Me ocurre frecuentemente que mis colegas no músicos me preguntan mi opinión “como compositor” sobre tal o cual tema de la música popular: “como compositor, ¿cuál es tu opinión sobre los corridos tumbados?”, “como compositor, ¿cuál es tu opinión sobre Rosalía?”, etcétera.
Con el paso del tiempo he optado por una respuesta diplomática y genérica que considero neutral: “Pues está bien, ¿no?”. Esta fórmula sintetizada al máximo permite, en apenas un segundo, enfatizar una cierta aprobación (puesto que el interlocutor generalmente pregunta por músicas hacia las que tiene cierto interés) seguida por el adverbio de negación, en entonación interrogativa, que introduce un tono muy sutil de duda y eventual crítica.
Es un tema demasiado complicado. Como “experto en música” puedo afirmar que los límites que pretenden defender cierto tipo de música sobre otros tipos son frágiles. Y esto aplica en todas las direcciones. Una respuesta simplificada, pero quizá definitiva, es la de apuntar que cada tipo de música cumple con una determinada función práctica: música para bailar, música para hacer aseo, música para bailar en otra situación completamente diferente, música para una determinada ceremonia, música “demasiado intelectual”, etcétera. En este sentido, la música es buena cuando funciona; es decir, cuando cumple con la función para la cual fue concebida.
Y éste es para mí el único criterio. Todo lo demás es potencialmente rebatible. Puedo sostener y demostrar, por ejemplo, que desde el punto de vista rítmico la música de Rosalía es más compleja que la de José Alfredo Jiménez, y que si analizamos la estructura formal las canciones de Bad Bunny son más complejas que las de Agustín Lara.
Pienso que otro error común al evaluar la supuesta calidad de cierto tipo de música consiste precisamente en extrapolar estas funciones. Hace algunos meses, en una entrevista en Querétaro se me preguntaba por qué antes teníamos a Beethoven y ahora tenemos narcocorridos, sugiriendo implícitamente una pendiente decadente a lo largo de varios siglos de historia de la música. Esto es una extrapolación burda que encierra varias concepciones distorsionadas: Beethoven no fue en su tiempo un fenómeno masivo —como prácticamente ningún compositor de la tradición académica—, los sucesores de la tradición romántica a la que perteneció Beethoven deben buscarse en los círculos académicos y no en los hits del momento, en tiempos de Beethoven existió también, con toda seguridad, música que reflejaba las lacras de su propia sociedad, etcétera.
Unas palabras finales sobre la naturaleza de cierta música especialmente controvertida entre quienes se consideran “de gusto educado”: corridos tumbados sobre mutilaciones, narcocorridos que glorifican episodios sanguinarios, reggaetones y traps de sexualidad explícita en extremo.

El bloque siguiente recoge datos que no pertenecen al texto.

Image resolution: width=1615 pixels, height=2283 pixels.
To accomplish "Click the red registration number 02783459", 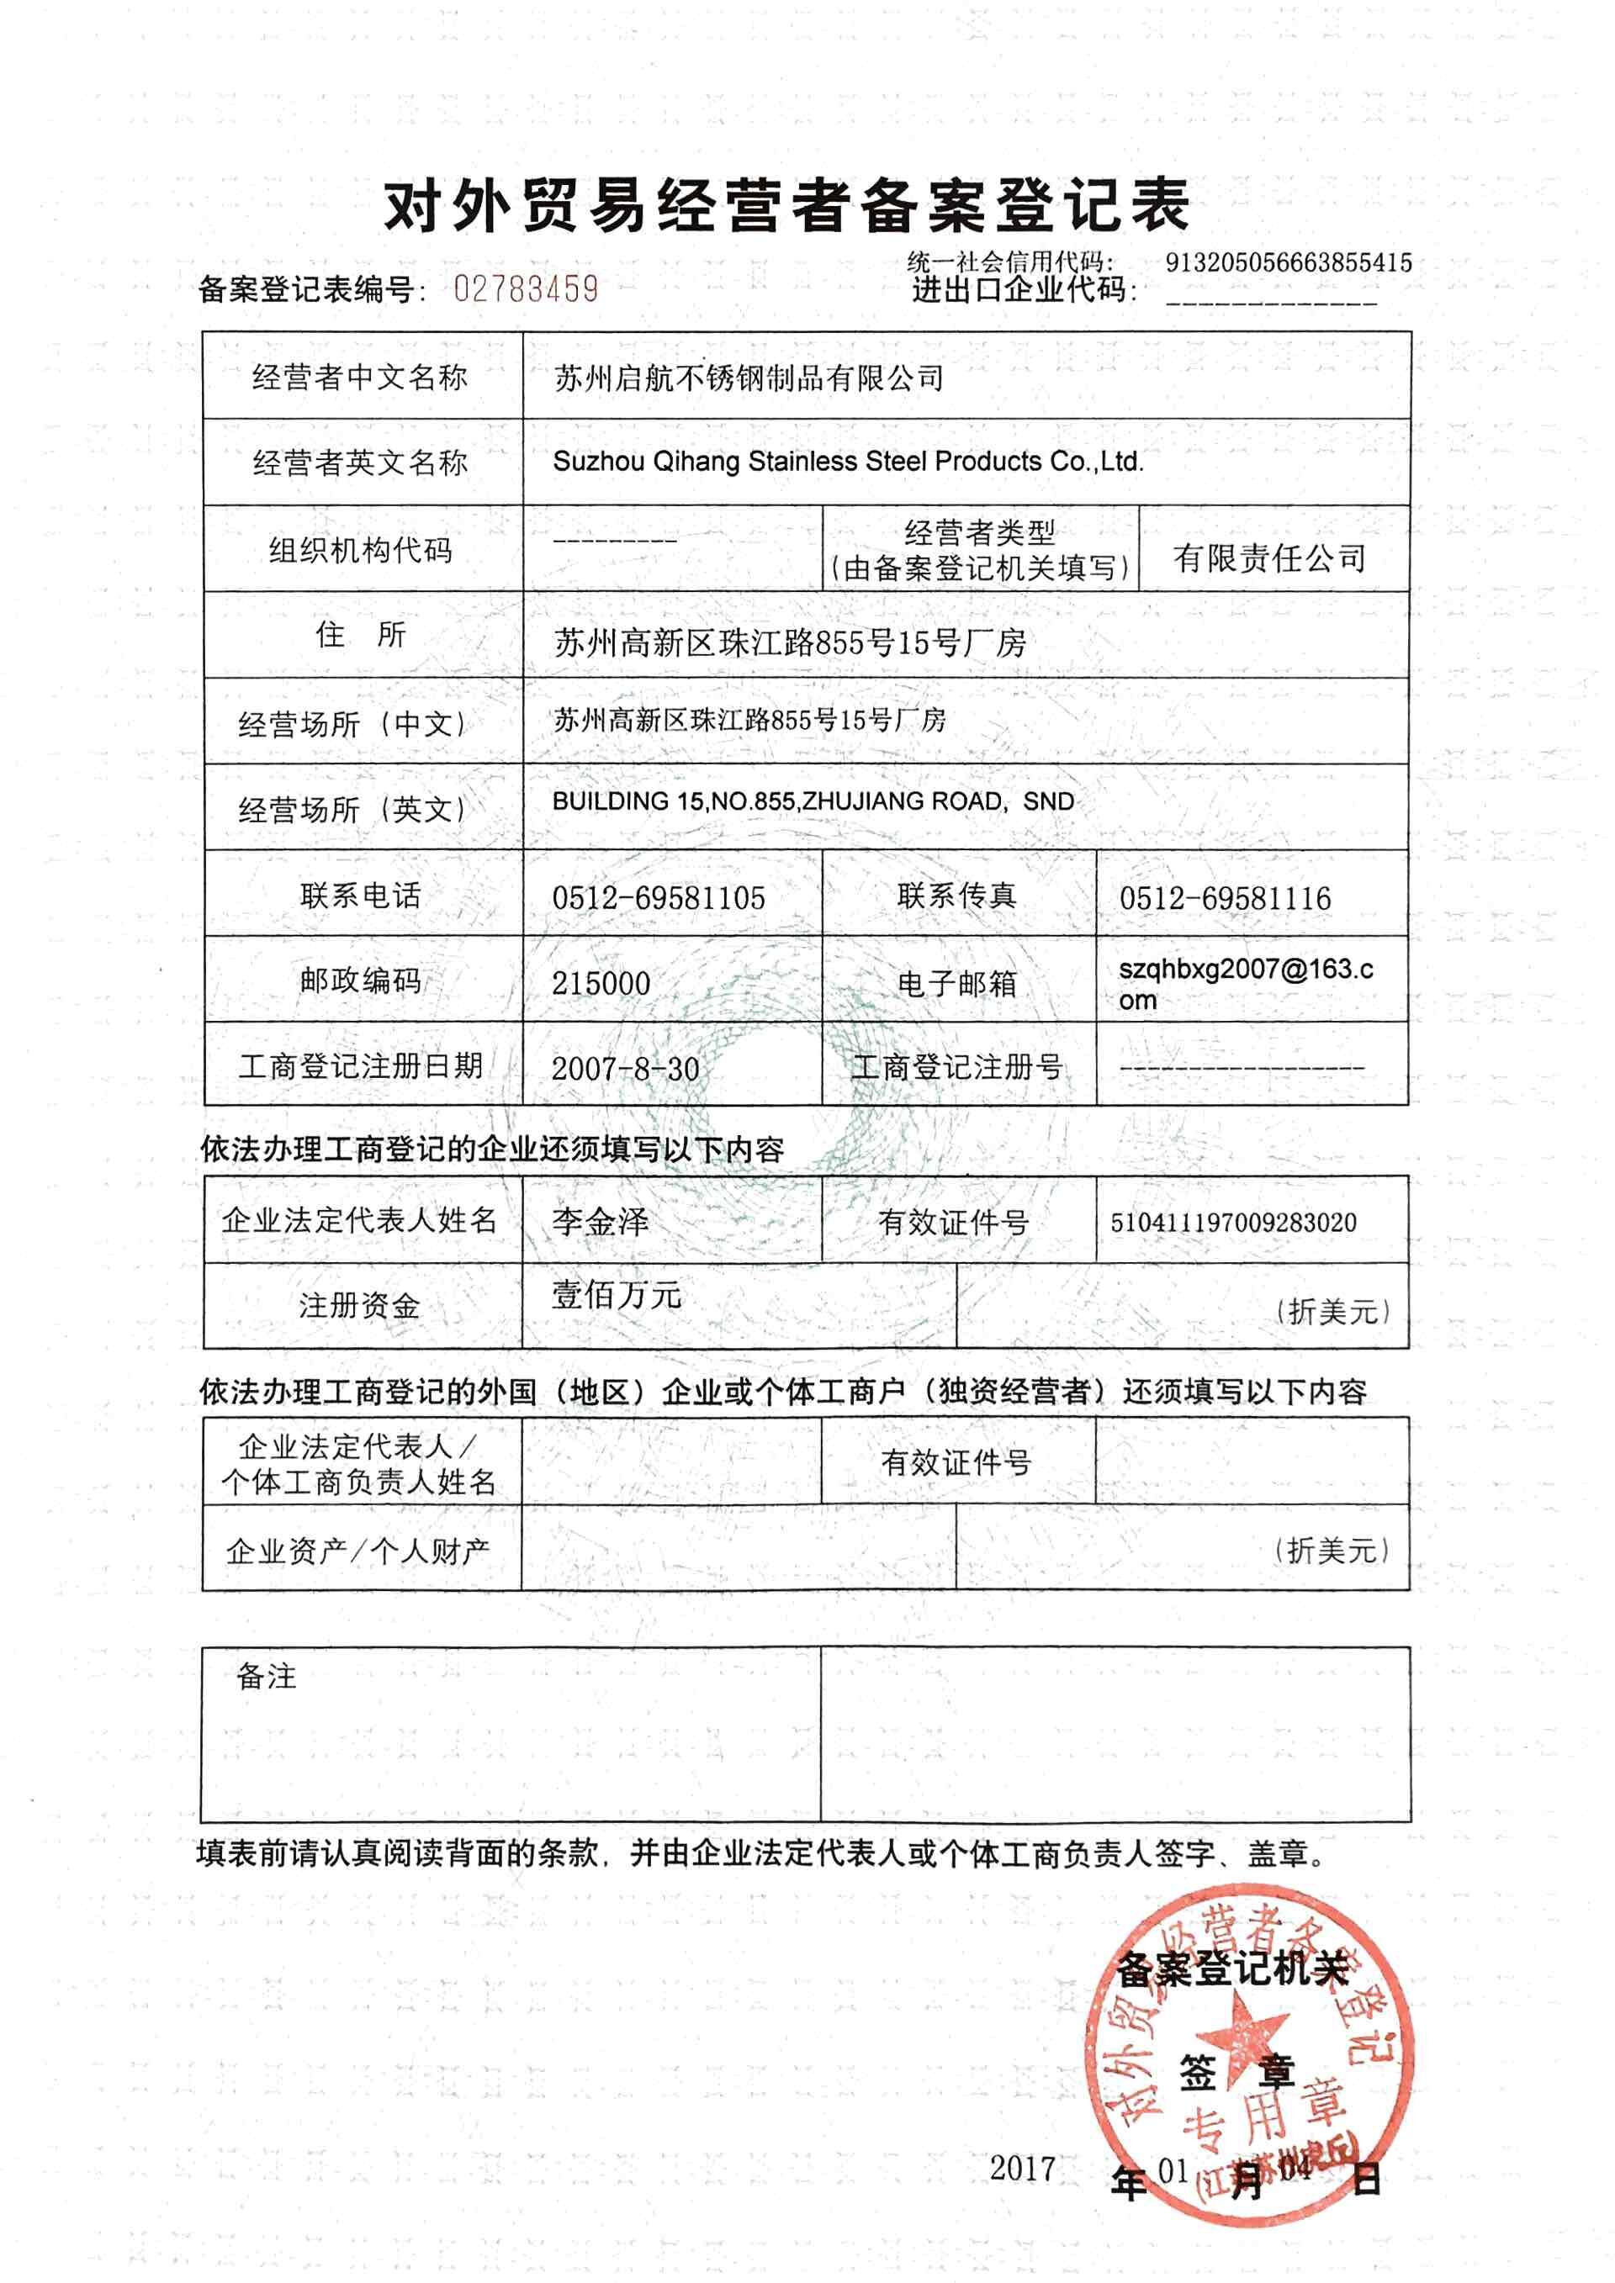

Esos tipos de música, que muchos censuramos por principio, la verdad es que representan a una buena parte de la sociedad actual, y concretamente de la sociedad mexicana. ¿Eso justifica su difusión y su promoción? Admito que no, pero eso explica por qué tales “aberraciones” han arraigado con tanta facilidad en el público. Se trata solamente de una manifestación, en el terreno de la cultura, de una sociedad para la cual tales temas se han convertido en asuntos cotidianos, quizá de primer orden. Y en esa medida, su aparición, difusión y arraigo son inevitables.
Me parece que el problema se asemeja al que plantea el materialismo histórico clásico para muchos otros fenómenos de la llamada superestructura, como la religión, el crimen o el Estado mismo: reflejo de las contradicciones de la sociedad de clases, desaparecerán gradualmente en la medida en que se extingan tales contradicciones. Y en esa medida, los decretos y las condenas morales son innecesarios.